Selon M. Larose, même si Mme Marois dit qu'elle n'a pas «pour objectif» de tenir des référendums sectoriels, «politiquement, si c'est nécessaire, il faudra en faire». Finalement, il faut «envoyer le monde réfléchir au Québec souverain» avec une nouvelle commission «Bélanger-Campeau», donne-t-il en exemple.

Robin Philpot, ex-candidat péquiste et associé aux orthodoxes du PQ, est «agréablement surpris que Mme Marois fasse un effort pour reprendre l'initiative qui nous a fait défaut depuis 1995». Son plan de match, «soulève des questions de compétences qui n'ont pas été réglées. On rompt avec l'attentisme, pour moi c'est bien».

Plus de concret...

Selon Mario Beaulieu, président de la Société Saint-Jean-Baptiste, le projet de Mme Marois va dans la bonne direction, mais reste incomplet. «Il faudra des revendications claires pour que les gens comprennent concrètement ce qu'on ne peut pas faire dans le fédéralisme.» Par exemple, Mme Marois devrait proposer clairement que le gouvernement ne communique qu'en français avec les entreprises.

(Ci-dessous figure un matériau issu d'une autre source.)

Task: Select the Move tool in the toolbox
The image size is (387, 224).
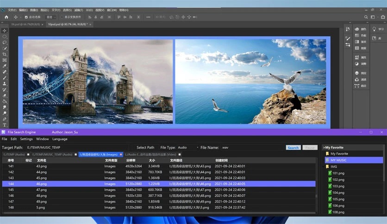Action: 5,31
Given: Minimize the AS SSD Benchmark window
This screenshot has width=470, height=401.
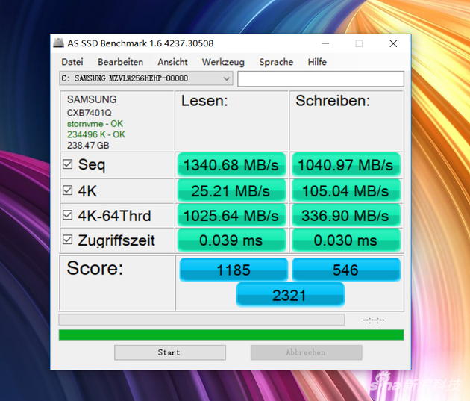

Aussi, elle devrait s'engager sans équivoque à ce que la loi 101 s'applique à l'admission au cégep. «Pour mobiliser, il faut plus que des concepts abstraits, il faut que les gens voient l'impact tangible», selon M. Beaulieu. «Il faut une campagne réelle pour la souveraineté. Pour sortir de l'attentisme comme le veut Mme Marois, cela prend une campagne avec du porte-à-porte et des rassemblements», a dit M. Beaulieu.

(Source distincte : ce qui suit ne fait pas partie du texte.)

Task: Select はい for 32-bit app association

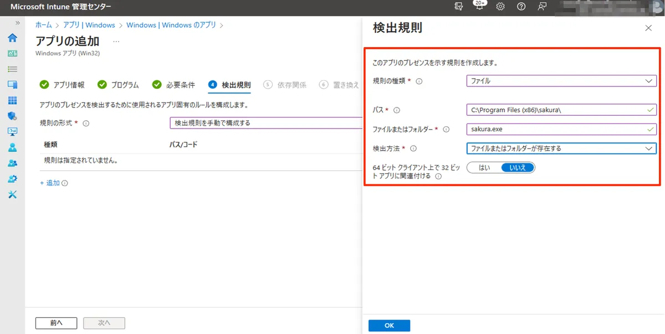Action: click(484, 168)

Selon Pierre Dubuc, du SPQ libre, Mme Marois a axé sa stratégie sur la récupération de pouvoirs, «ce qui n'exclut pas le recours à des référendums sectoriels». Cette stratégie «aux vertus éducatives certaines» doit, selon lui, être «complétée par l'engagement à tenir un référendum sur l'indépendance du Québec, un engagement que Mme Marois a pris», écrit M. Dubuc. Selon lui, le PQ doit aller plus loin, «mettre le peuple dans le coup» avec un référendum d'initiative populaire - un référendum s'enclencherait dès que 10% de la population se rendrait signer un registre à cette fin, une approche que désapprouvait dès dimanche Mme Marois, et qui avait été battue à plate couture par les militants péquistes en conseil national, en 2008.

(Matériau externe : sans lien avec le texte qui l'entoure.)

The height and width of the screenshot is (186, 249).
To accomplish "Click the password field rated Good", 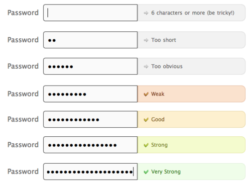I will [x=91, y=119].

Selon Marc Laviolette, aussi membre du SPQ libre, le plan de Mme Marois va «préparer le terrain à la tenue d'un référendum sur la souveraineté». Un gouvernement péquiste se fera rapidement dire non par Ottawa, notamment sur la mise en place d'une déclaration de revenus unique. «Penses-tu qu'Ottawa va être d'accord pour rapatrier au Québec le pouvoir de percevoir la totalité des impôts?» a-t-il lancé.

«Tant mieux si le Québec obtient plus de pouvoirs», mais cette stratégie fera la démonstration que «le Canada ne marche pas». «Je suis à l'aise avec cette stratégie de pédagogie», a-t-il dit. Convaincu qu'ainsi le PQ prouvera que la souveraineté est «la seule solution».